Source: Ghana High Commission

Ghana high commissioner speaks at chatham house

Ghana’s High Commissioner to London, Professor Kwaku Danso-Boafo, has said that it is high time the relationship between the developed world and the African continent was redefined from donor and recipient to partners in development.

He was presenting a paper on “UK-Africa Relations: Reflections on the Role of African Diplomacy”, in London last Wednesday at Chatham House in London.

The one-day event, which attracted various independent researchers on international affairs, diplomats and special invitees, was chaired by Mr.
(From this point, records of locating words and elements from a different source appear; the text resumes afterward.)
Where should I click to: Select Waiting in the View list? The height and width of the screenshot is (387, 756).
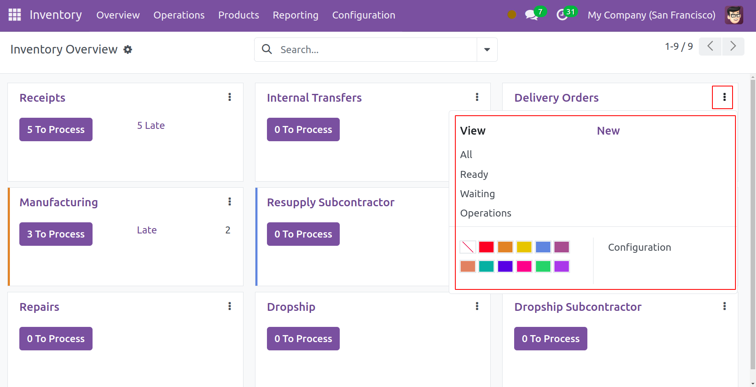[x=477, y=194]
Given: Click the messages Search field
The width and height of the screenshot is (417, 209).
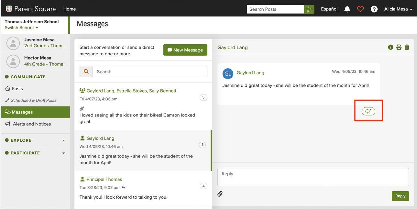Looking at the screenshot, I should point(150,72).
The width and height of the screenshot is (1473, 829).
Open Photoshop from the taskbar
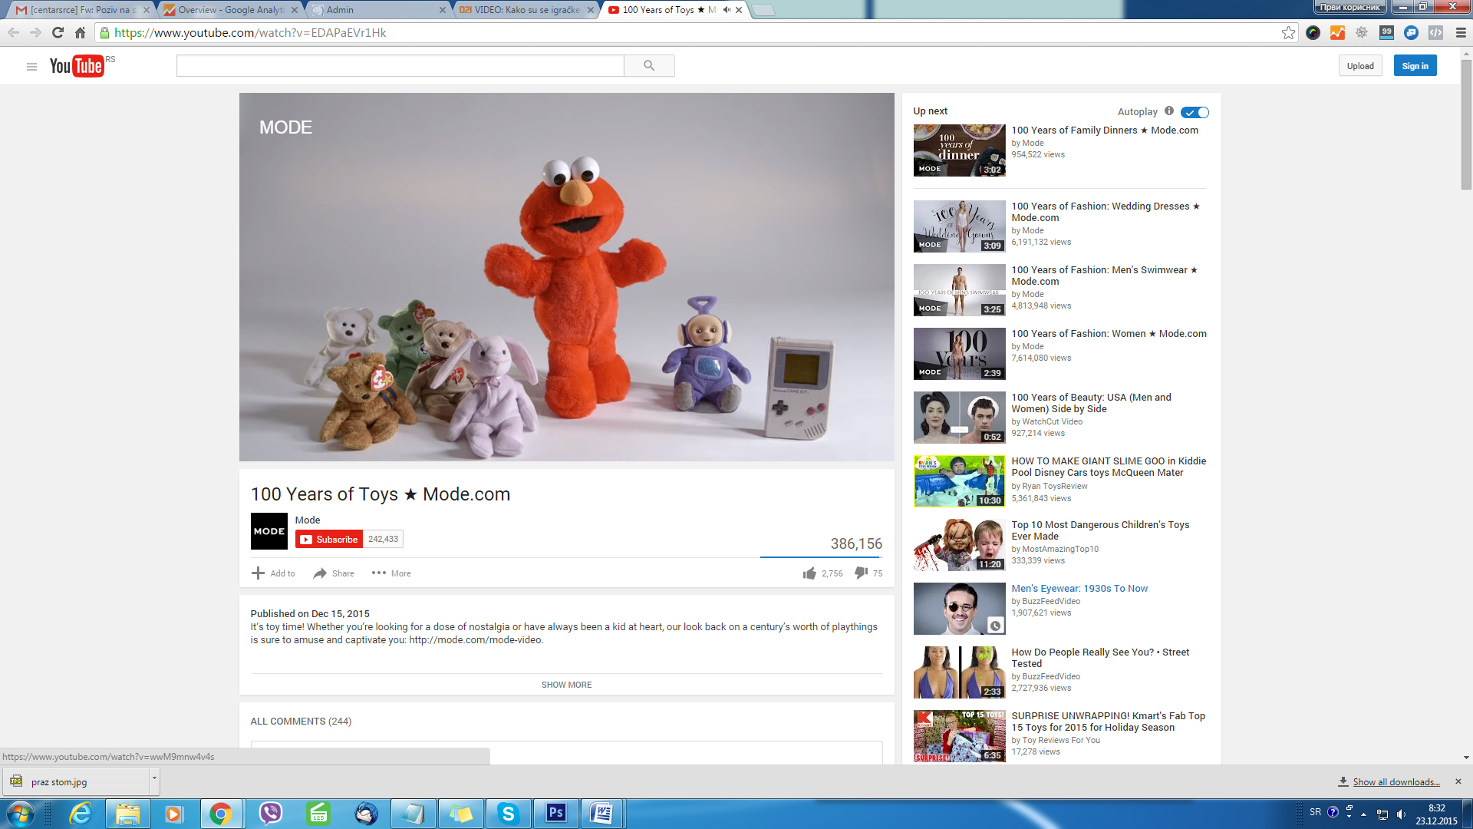(555, 813)
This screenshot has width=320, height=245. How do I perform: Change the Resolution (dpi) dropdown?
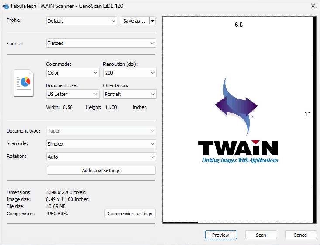[129, 73]
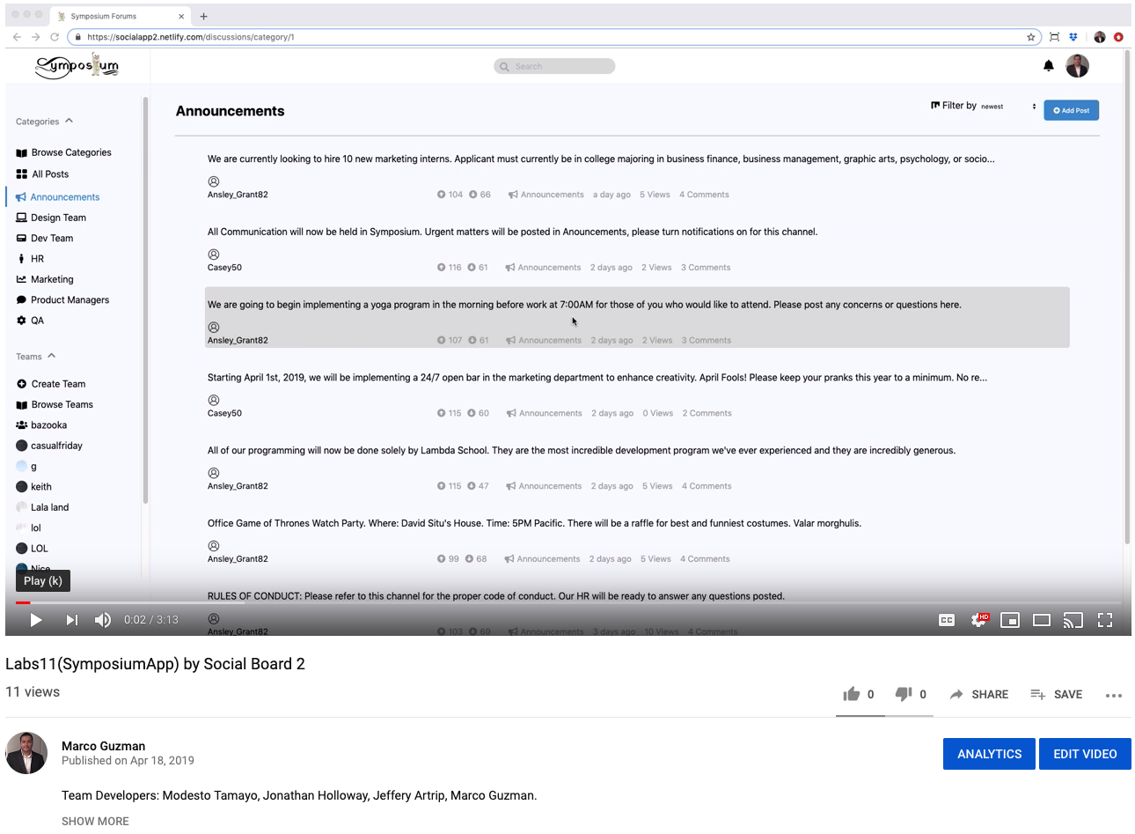Open the miniplayer icon

tap(1010, 620)
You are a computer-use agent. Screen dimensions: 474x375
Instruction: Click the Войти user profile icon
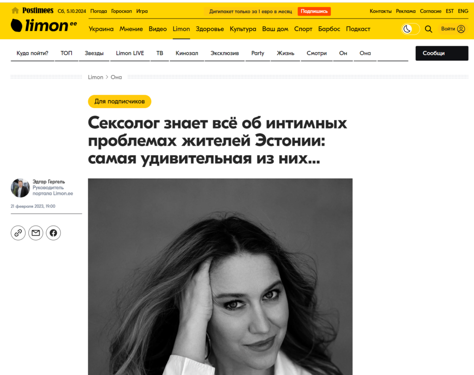(461, 29)
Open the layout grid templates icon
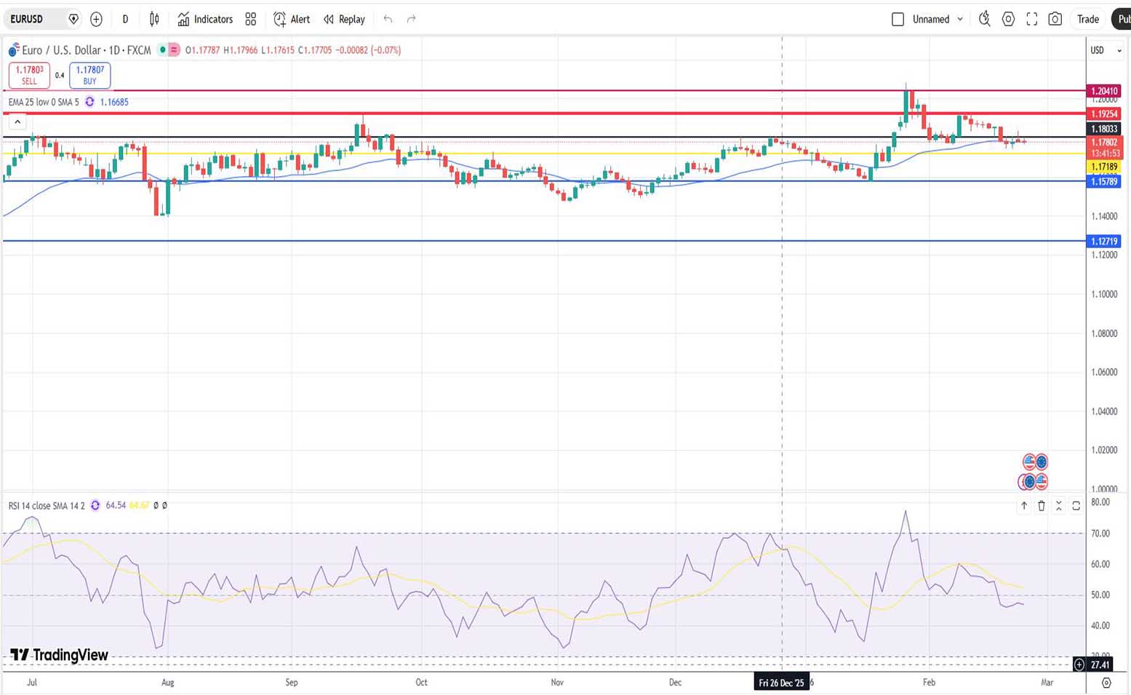 [251, 20]
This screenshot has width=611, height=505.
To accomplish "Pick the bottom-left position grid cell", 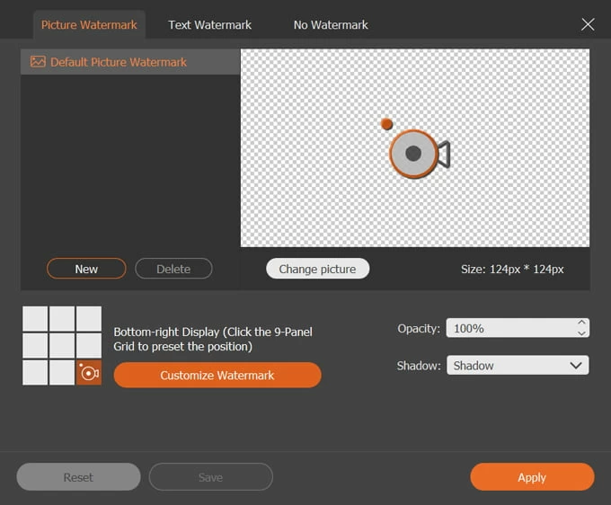I will 35,372.
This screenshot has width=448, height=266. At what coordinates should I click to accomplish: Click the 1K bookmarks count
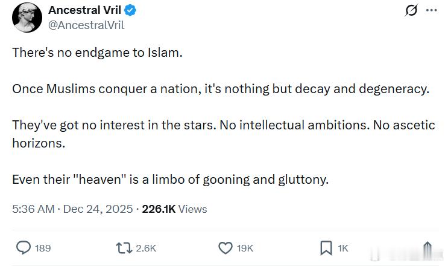pos(343,248)
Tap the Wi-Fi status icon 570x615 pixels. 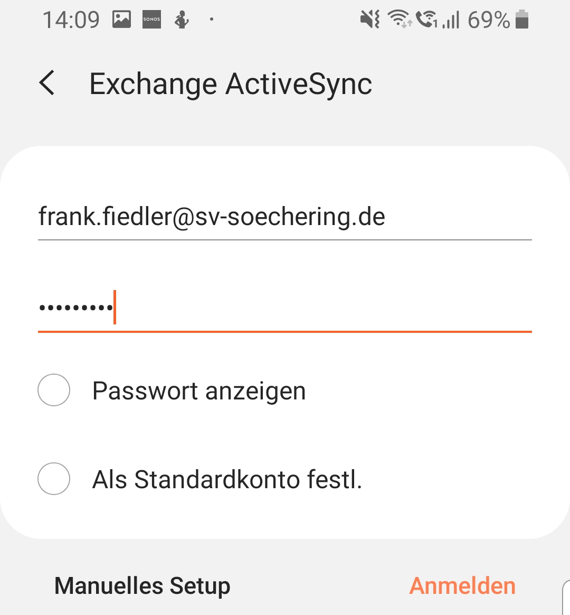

Alex Vines OBE, Research Director of Area Studies and International Law and Head of Africa Programme, at the Royal Institute of International Affairs, Chatham House.

Prof. Danso-Boafo, who is also accredited to the Republic of Ireland, noted that although Africa would, in the foreseeable future need assistance in the form of aid from the UK, “there has to be a shift in emphasis from aid to trade, and also from assistance to investment”.

He said in Africa, the focus was now on attracting relevant local and foreign direct investment from anywhere in the world, while the continent was increasingly becoming a global investment and trade haven.

Throwing more light on the prospects for inter-governmental co-operation on African and global issues, the High Commissioner said one of Africa’s overlooked resources was the vast sections of its arable land lying fallow.

He pointed out that Africa was estimated to have 60 per cent of the world’s arable land, but only a fraction of it had been cultivated.

“This, therefore, presents a huge opportunity for exploitation by potential investors in agriculture, and in turn improve the lives of locals through the creation of jobs and self-sustaining food source, while opening up trade opportunities as a global food provider”, Prof. Danso-Boafo stated.

He said the huge cost involved in the shipment of tons of food items across the Atlantic to disaster-stricken parts of Africa could then be saved, and instead directed at assisting those countries to be self-sufficient in food production, “adding that it could be done through the provision of the relevant technical know-how and necessary farm implements to ensure year round farming”.

He also touched on the role of diplomatic engagement in informing and strengthening bilateral relations and said the goal of the government had been to fashion its external policy to respond to the rapidly changing internal and external dynamics.

“Against this backdrop, the High Commission has had to move away from traditional pursuits of diplomacy and re-orient its work to focus on trade, investment and economic diplomacy”, he stated.

Prof. Danso-Boafo said that as part of the investment drive, the High Commission recently collaborated with the Nottingham University in launching a programme to assist British companies interested in doing business in Ghana, while the University of Greenwich was also working with Sister Institutions in Ghana and other African countries to improve the livelihoods and incomes of smallholder farmers.

Meanwhile, institutions such as the Liverpool Hope University and Coventry University have established academic scholarships for Ghanaian students, he announced.

On Ghana-UK merchandise trade, Professor Danso-Boafo revealed that since 2009 the trend had been very vibrant with total trade improving over the past five years from the value of £468 million in 2008 to £746 million in 2012, an increase of £278 million representing a rise of almost 60 percent.